In fantasy RPG’s, East or West, the context of the story is vitally important to each character. While there are some tropes that can be filled with throwaway characters, the development of any character should always be seen as a vital component in regards to crafting a great story. While most protagonists can be seen from a Eurocentric viewpoint, the choice to make dark-skinned characters protagonists is just as valid to other perspectives. Square-Enix’s “Final Fantasy” series may have gotten the ball rolling with Barret, but the domino effect of different dark-skinned characters like Fran (XII) and Sazh (XIII) have also been introduced into the fold of dark-skinned representations. There identities as humans, or Viera in Fran’s case, are established as their main identity and the way that they speak are clarified to that of their characters; Fran uses her voice as a means to showcase respect and authority, as her race generally acknowledges is a valuable trait, while Sazh uses comedy and blunt statements, mixed with AAVE, due to a tragic past and coming to terms with the world he now lives within; these developments are paramount to the character’s progression.

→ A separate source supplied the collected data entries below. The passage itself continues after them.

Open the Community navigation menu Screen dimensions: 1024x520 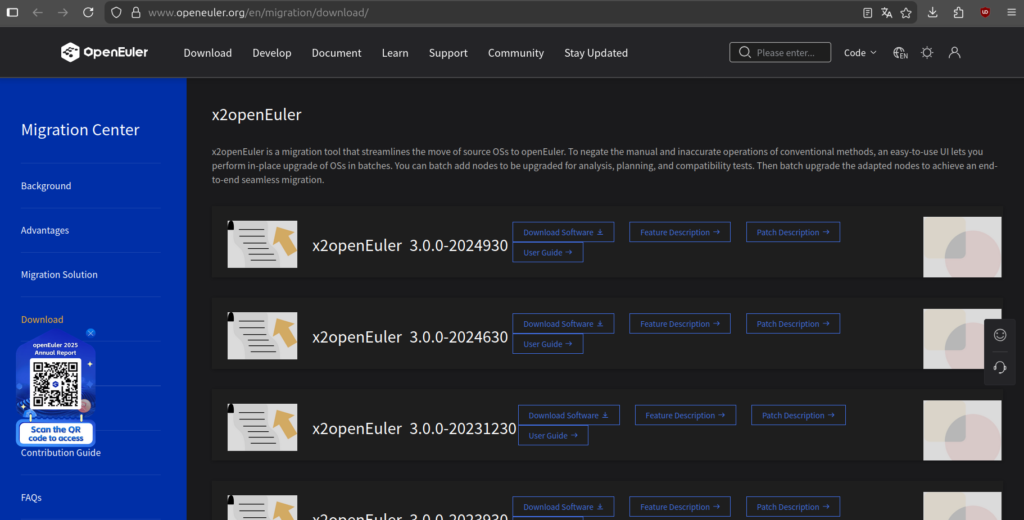click(x=515, y=53)
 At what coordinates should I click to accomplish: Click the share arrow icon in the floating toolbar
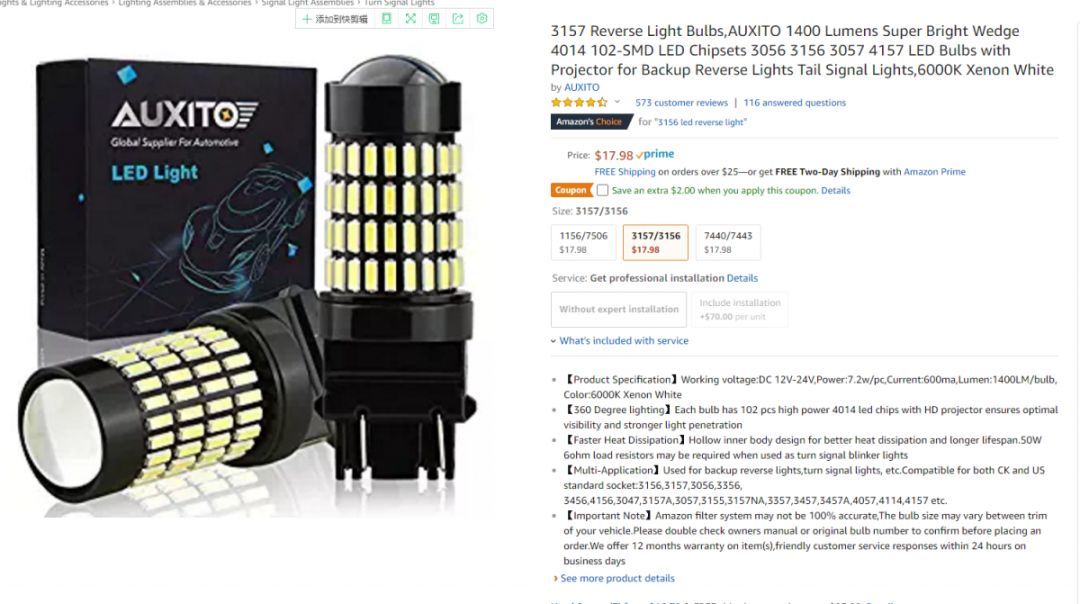click(x=457, y=19)
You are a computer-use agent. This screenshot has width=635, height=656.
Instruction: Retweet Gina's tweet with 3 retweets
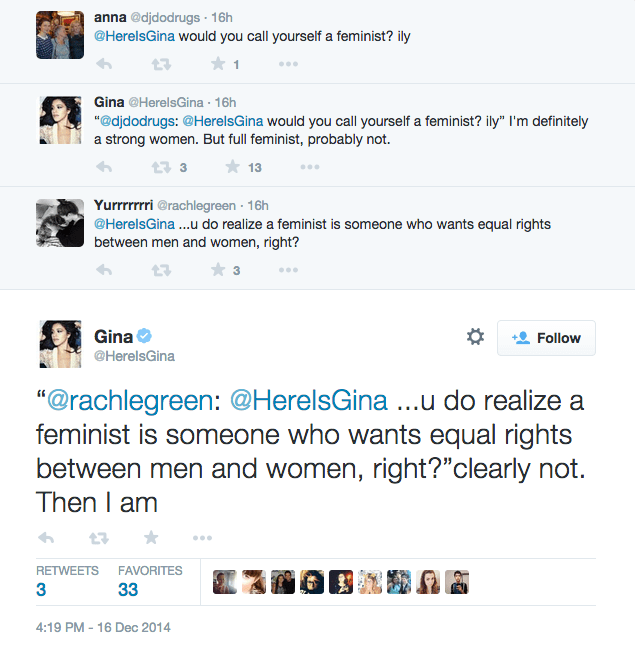tap(160, 167)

In starting with Suikoden for this article, a game which I have personally favored since playing its second installment back in 1998, it introduced to me, a young, African-American man, that a story can involve many ethnicities and that the concern of “race” shouldn’t affect it. From the second title in the series to its fifth installment on consoles, Suikoden has proven to be a game that uses its diverse cast as a means of storytelling. The third installment showcased the Karaya Clan, previously mentioned with Lucia’s appearance from the second game, which amalgamated Native Americans and Africans as a single clan; pressing the matters of land reservation, cultural racism, and hate crimes – yet their clan isn’t the only one who experiences these events; broadening the subject to others, however, making an impactful statement that alludes throughout the entire game. Further titles would introduce new clans that would further represent Africans, Asians, East Indians, Cubans, Anglo-Americans, and many more. Topics of war would continue to be targeted and even topics of social hiearchy would be challenged in each installment; including issues that pertained to Feminism, Sexism and Gay Rights. To me, Suikoden was like the older brother to Pokémon who preferred World History rather than Zoology. While Pokémon has gone out of its way to make 819 creatures based on actual animals, splashed with some creatures that are more akin to folklore/mythology, Suikoden has created 540 characters that have represented most of the races and ethnicities on our planet.

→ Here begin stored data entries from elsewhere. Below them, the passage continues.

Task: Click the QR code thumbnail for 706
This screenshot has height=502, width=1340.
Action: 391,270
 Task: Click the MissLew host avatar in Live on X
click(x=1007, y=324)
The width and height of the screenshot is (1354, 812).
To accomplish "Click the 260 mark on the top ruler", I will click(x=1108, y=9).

In conclusion, this article isn’t a compilation of reasons to make more dark-skinned characters. This article is to bring awareness to how dark-skinned characters can be made and the impact it has on gaming and media. While the progression of Black/African protagonists is few and far between, the acceptance of race and its accumulation in games is slowly developing towards a positive retrospect. From Pokémon’s extending cast of different races (The trainers, not the Pokémon) in their games to the rise of more prominent characters that share in the representation of the black community, I believe that representation will be seen as a positive investment towards the identity of ethnicity in games and media going forward.